Inflammatory bowel disease, in which the immune system attacks the gut, is a painful chronic condition that affects three million Americans. Rates of IBD are rising, and there's currently no cure. IBD can also be deadly: up to 8% of people with the disease develop blood clots, which can lead to heart attack and stroke.
New research has uncovered why blood clotting malfunctions in IBD—and identified drugs that normalize blood clotting in human cells and animal models of IBD.
"We think we can leverage these findings to reduce inflammation and the risk of blood clots," says Aaron Petrey, PhD, assistant professor of microbiology and immunology at University of Utah Health, associate director of the U's Molecular Medicine Program, and senior author on the paper. "This could be lifesaving."
The results are published in Blood.
Clotting with the brakes off
Most research into IBD has focused on immune cells. But blood cells called platelets are another key contributor to IBD symptoms. In healthy people, platelets clump together into clots in response to injuries to stop bleeding, and don't form clots otherwise. But in patients with IBD, platelets are on a hair trigger, ready to form clots at the slightest provocation.

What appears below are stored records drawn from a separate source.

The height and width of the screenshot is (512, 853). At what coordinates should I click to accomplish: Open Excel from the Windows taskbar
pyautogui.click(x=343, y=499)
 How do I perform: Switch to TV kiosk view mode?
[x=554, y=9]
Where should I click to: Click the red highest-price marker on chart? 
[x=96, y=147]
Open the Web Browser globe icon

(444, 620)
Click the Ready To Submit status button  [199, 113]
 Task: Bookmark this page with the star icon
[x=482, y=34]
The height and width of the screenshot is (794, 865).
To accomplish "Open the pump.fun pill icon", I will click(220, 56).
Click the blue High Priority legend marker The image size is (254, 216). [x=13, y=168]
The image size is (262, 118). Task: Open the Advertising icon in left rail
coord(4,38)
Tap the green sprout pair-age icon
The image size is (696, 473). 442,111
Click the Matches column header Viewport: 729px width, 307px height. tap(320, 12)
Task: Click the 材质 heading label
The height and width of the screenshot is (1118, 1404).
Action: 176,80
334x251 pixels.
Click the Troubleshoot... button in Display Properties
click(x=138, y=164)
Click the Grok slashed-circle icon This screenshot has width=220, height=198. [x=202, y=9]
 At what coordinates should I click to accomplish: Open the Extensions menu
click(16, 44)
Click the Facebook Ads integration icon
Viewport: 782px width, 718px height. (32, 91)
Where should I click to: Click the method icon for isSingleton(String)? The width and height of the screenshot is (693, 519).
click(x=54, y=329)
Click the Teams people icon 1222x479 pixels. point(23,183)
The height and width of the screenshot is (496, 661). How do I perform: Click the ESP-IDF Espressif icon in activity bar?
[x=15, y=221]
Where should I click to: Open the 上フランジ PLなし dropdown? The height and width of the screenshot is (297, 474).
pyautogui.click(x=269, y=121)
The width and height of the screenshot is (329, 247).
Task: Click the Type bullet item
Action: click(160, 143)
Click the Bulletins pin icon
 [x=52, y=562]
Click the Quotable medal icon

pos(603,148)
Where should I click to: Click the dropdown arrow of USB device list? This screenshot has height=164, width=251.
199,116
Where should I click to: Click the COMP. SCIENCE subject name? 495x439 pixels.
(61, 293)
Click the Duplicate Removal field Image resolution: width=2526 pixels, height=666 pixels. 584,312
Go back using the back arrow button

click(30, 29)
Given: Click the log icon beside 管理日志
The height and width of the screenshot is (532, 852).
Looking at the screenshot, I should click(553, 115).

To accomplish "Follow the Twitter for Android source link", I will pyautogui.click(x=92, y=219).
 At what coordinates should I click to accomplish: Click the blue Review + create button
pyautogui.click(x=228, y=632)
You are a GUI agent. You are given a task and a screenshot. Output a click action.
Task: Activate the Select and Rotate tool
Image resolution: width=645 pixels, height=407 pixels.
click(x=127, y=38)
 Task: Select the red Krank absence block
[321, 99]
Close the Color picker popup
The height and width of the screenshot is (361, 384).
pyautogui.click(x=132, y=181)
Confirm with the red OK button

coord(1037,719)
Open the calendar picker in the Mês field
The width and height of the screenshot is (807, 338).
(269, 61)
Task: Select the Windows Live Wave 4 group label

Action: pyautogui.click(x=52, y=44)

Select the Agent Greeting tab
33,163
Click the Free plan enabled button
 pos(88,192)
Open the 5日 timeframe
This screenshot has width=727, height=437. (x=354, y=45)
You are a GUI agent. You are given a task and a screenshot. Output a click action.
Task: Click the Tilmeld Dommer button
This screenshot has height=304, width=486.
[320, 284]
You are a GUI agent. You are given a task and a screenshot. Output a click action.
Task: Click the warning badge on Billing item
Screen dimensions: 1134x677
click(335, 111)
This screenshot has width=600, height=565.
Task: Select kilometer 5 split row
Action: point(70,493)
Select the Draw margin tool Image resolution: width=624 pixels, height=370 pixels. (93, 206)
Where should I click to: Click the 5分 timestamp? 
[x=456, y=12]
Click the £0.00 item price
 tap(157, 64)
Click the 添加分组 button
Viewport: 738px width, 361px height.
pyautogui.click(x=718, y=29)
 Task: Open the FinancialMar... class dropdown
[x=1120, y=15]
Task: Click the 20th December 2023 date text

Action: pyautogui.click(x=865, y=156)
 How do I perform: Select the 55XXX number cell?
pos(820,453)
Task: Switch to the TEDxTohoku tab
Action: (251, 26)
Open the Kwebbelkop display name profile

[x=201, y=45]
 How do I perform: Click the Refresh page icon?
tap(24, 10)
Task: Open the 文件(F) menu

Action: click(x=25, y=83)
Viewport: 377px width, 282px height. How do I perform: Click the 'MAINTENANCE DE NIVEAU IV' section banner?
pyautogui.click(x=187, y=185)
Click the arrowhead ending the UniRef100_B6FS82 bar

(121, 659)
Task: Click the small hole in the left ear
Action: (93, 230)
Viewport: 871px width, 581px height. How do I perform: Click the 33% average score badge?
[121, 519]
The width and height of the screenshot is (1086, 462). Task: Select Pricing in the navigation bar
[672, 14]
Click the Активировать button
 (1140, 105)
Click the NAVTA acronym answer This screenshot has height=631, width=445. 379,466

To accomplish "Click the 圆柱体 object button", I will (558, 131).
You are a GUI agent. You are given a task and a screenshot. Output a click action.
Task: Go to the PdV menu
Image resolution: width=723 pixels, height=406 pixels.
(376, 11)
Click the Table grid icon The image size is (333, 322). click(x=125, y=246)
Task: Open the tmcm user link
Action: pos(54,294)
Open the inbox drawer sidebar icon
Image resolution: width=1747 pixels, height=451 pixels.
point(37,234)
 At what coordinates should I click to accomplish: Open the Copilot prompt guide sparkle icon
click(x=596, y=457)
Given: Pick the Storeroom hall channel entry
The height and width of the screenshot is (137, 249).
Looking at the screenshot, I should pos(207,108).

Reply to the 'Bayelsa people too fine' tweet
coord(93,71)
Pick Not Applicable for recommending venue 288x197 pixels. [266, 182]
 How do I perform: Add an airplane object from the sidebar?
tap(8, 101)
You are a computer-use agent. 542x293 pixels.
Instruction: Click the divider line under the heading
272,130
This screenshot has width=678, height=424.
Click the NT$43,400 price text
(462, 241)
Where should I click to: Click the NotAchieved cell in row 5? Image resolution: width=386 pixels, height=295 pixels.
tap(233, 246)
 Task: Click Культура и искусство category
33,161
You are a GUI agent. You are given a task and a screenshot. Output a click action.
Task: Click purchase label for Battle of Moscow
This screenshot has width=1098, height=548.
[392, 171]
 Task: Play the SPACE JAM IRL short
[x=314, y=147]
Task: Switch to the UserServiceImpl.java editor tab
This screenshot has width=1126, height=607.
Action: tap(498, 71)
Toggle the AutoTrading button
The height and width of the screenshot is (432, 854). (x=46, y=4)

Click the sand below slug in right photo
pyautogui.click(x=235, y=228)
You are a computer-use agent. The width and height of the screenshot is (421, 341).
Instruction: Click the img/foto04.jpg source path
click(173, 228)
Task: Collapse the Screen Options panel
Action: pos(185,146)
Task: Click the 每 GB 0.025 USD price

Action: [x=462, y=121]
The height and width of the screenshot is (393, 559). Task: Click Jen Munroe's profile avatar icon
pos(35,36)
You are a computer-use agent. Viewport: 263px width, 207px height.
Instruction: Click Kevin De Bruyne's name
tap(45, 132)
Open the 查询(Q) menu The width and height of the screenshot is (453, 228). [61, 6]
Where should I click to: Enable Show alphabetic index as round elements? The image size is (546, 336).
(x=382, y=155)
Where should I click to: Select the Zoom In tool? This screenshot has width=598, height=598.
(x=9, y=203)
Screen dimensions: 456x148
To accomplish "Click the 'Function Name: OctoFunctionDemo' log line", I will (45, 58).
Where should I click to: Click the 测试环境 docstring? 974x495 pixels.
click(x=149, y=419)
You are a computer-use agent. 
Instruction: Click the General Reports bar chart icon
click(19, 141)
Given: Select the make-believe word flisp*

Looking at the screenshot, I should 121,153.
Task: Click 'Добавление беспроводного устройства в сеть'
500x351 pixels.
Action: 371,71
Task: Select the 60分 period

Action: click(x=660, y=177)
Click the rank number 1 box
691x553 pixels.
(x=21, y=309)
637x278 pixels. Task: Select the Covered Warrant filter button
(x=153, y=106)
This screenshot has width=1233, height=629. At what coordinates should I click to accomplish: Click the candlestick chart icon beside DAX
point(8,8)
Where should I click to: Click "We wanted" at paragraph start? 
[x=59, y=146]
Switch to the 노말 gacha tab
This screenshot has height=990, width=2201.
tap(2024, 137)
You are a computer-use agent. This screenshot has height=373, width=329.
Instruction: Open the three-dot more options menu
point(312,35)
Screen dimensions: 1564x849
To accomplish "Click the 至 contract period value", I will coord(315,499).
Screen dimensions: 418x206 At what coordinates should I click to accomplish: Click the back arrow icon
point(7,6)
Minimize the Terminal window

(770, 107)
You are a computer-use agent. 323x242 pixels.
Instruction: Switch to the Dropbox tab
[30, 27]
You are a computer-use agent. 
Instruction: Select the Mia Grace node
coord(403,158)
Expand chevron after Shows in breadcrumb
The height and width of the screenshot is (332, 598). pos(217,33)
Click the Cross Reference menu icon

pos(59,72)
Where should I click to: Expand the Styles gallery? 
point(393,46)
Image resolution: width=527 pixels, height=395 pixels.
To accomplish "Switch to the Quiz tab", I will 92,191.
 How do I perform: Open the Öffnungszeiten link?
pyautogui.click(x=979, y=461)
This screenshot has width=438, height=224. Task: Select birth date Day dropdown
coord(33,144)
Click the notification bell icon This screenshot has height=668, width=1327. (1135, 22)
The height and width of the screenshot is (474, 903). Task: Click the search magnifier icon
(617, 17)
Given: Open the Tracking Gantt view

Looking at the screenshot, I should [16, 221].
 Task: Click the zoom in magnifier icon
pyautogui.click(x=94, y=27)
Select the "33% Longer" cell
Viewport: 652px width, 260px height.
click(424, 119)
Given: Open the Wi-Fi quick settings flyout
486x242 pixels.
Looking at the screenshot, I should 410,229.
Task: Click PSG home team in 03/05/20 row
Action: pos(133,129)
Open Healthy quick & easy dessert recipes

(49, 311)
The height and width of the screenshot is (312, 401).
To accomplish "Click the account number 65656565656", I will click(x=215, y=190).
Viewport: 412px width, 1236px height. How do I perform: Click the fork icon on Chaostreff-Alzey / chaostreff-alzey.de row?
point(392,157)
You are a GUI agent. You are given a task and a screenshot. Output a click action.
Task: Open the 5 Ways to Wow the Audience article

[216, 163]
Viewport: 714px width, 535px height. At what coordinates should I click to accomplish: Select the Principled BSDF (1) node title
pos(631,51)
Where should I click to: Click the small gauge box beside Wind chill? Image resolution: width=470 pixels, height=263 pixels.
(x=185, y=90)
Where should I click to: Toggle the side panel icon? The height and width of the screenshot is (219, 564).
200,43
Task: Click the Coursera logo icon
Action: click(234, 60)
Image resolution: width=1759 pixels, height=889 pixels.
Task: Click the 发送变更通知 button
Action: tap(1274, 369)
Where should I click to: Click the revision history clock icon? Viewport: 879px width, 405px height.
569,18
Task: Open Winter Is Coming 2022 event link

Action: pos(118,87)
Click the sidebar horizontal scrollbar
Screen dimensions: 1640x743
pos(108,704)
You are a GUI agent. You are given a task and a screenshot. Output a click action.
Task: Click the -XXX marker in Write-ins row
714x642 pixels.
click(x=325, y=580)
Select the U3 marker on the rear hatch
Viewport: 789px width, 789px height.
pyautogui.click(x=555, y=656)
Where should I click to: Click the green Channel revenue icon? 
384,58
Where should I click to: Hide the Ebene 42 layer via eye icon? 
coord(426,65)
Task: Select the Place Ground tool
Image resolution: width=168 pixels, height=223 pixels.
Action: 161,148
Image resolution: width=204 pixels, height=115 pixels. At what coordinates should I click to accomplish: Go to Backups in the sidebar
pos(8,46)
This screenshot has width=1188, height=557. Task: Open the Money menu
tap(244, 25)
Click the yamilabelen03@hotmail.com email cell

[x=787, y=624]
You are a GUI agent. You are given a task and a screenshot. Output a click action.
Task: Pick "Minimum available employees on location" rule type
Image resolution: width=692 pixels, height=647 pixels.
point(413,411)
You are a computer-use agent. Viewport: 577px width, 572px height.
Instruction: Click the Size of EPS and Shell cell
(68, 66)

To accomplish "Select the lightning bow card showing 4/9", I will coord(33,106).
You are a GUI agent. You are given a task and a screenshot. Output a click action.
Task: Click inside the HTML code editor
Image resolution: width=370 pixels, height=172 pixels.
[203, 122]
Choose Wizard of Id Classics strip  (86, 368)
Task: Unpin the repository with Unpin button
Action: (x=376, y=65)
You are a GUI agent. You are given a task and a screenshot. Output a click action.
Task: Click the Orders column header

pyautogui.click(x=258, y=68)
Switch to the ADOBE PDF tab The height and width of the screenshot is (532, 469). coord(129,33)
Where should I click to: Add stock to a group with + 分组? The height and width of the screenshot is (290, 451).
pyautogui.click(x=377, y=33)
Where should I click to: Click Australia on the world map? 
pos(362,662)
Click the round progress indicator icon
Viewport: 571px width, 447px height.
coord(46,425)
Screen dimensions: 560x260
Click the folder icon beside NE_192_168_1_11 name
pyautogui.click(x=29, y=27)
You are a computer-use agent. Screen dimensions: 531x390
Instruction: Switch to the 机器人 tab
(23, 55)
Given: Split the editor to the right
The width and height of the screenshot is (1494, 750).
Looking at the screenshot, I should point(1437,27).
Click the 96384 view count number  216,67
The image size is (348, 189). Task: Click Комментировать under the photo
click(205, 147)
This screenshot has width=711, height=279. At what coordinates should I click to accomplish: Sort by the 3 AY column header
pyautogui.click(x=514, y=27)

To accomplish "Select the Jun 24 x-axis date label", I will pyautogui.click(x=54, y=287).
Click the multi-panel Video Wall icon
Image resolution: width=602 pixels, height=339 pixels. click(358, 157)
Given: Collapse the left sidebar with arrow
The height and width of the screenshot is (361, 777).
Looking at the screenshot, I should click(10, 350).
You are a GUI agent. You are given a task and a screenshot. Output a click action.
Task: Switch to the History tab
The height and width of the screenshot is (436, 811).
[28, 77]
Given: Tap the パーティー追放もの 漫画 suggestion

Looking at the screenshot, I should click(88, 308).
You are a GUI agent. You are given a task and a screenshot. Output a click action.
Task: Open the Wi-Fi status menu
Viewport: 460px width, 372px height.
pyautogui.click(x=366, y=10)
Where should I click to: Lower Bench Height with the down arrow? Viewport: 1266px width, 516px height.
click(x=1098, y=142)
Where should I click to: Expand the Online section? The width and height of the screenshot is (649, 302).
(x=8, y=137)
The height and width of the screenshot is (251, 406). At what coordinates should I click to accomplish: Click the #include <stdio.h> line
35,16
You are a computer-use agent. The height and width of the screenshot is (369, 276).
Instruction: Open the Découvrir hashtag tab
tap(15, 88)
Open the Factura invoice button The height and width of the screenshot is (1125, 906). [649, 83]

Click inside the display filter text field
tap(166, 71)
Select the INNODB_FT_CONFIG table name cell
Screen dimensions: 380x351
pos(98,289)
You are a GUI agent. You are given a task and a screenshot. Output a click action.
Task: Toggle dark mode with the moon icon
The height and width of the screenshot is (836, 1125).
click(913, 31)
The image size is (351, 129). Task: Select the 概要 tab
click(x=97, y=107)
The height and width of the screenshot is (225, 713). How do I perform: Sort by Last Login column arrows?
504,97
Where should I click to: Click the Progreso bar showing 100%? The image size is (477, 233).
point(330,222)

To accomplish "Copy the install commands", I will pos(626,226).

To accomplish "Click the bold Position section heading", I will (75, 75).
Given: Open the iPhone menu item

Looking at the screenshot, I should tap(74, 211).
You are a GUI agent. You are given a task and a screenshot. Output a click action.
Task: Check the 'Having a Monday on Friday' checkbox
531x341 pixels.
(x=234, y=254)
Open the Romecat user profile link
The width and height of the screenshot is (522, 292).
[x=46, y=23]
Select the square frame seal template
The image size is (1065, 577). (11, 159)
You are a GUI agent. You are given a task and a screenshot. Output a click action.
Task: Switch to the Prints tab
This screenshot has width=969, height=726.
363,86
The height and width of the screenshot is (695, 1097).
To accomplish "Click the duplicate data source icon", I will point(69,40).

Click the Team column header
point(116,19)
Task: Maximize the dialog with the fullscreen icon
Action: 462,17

Surprisingly, platelets from IBD patients weren't clotting via the normal pathways that trigger clotting, says Rebecca Mellema, PhD, postdoctoral researcher in pathology and the first author on the paper. "It's completely independent of what we would expect."
"There's an innate mechanism by blood vessels to tell platelets to stay quiet and not form a clot yet," Petrey explains. "Once there's injury or inflammation, that signal can switch over and tell them to form a clot. That's the process that's broken in IBD patients."
IBD platelets appear to clot more often because they don't have enough of a key protein called layilin, the researchers found. In healthy people, layilin acts as a molecular brake for clotting: it senses the difference between healthy and injured blood vessels and prevents platelets from clotting as long as blood vessels are intact.
But when the researchers deleted the layilin gene in mice, the brakes came off. Without layilin, platelets were extra sticky, forming clots when they shouldn't.
The researchers also found that platelets from IBD patients only had about 60% of the layilin protein that they should, leaving them constantly on the verge of clotting.
A promising drug target
Layilin prevents unwanted clotting by tamping down the activity of a clot-triggering molecule called Rac1. In mice without the layilin gene—and in people with IBD—Rac1 is always a little bit too active, which means platelets are too prone to forming clots.
But there's good news. Drugs that prevent Rac1 activity are already in clinical trials for other conditions, and the researchers' results suggest that these Rac1 inhibitors could be powerful therapeutics for IBD.
One Rac1 inhibitor reduced excessive clotting in human platelets in a dish. The inhibitor also decreased the level of tissue damage in the gut in a mouse model of IBD.
Promisingly, the drug decreased clotting in platelets from IBD patients even more strongly than it affected healthy cells. "We have shown a hyperactivation pathway in resting IBD patient platelets, but they're also incredibly sensitive to treatment, moreso than those from a healthy person," Mellema says.
Normalizing Rac1 activity might not only reduce the risk of heart attack and stroke—it could also help alleviate day-to-day IBD symptoms, the researchers say. Excessive clotting can block blood flow in the gut and make inflammation worse, which means that preventing clotting could reduce inflammation.
Unlike established anti-clotting drugs, the researchers say, Rac1 inhibitors shouldn't lead to an increased risk of dangerous bleeding, which is a serious concern for IBD patients with chronic inflammation. Blocking Rac1 won't interfere with other, independent pathways that can trigger platelet clotting, so the cells should still be able to form needed clots in response to injury.
"We're targeting a pathway that is not pre-activated in healthy people," Petrey says. "So we can address that step of the pathway, and if there's a significant injury, the platelets can overcome that inhibition."
Other groups had been looking into the potential of Rac1 inhibitors to reduce inflammation in IBD. The new work emphasizes the potential of these drugs to address multiple symptoms. "Paying more attention to what we can do to address these blood clotting risks could significantly improve patient lives," Petrey says.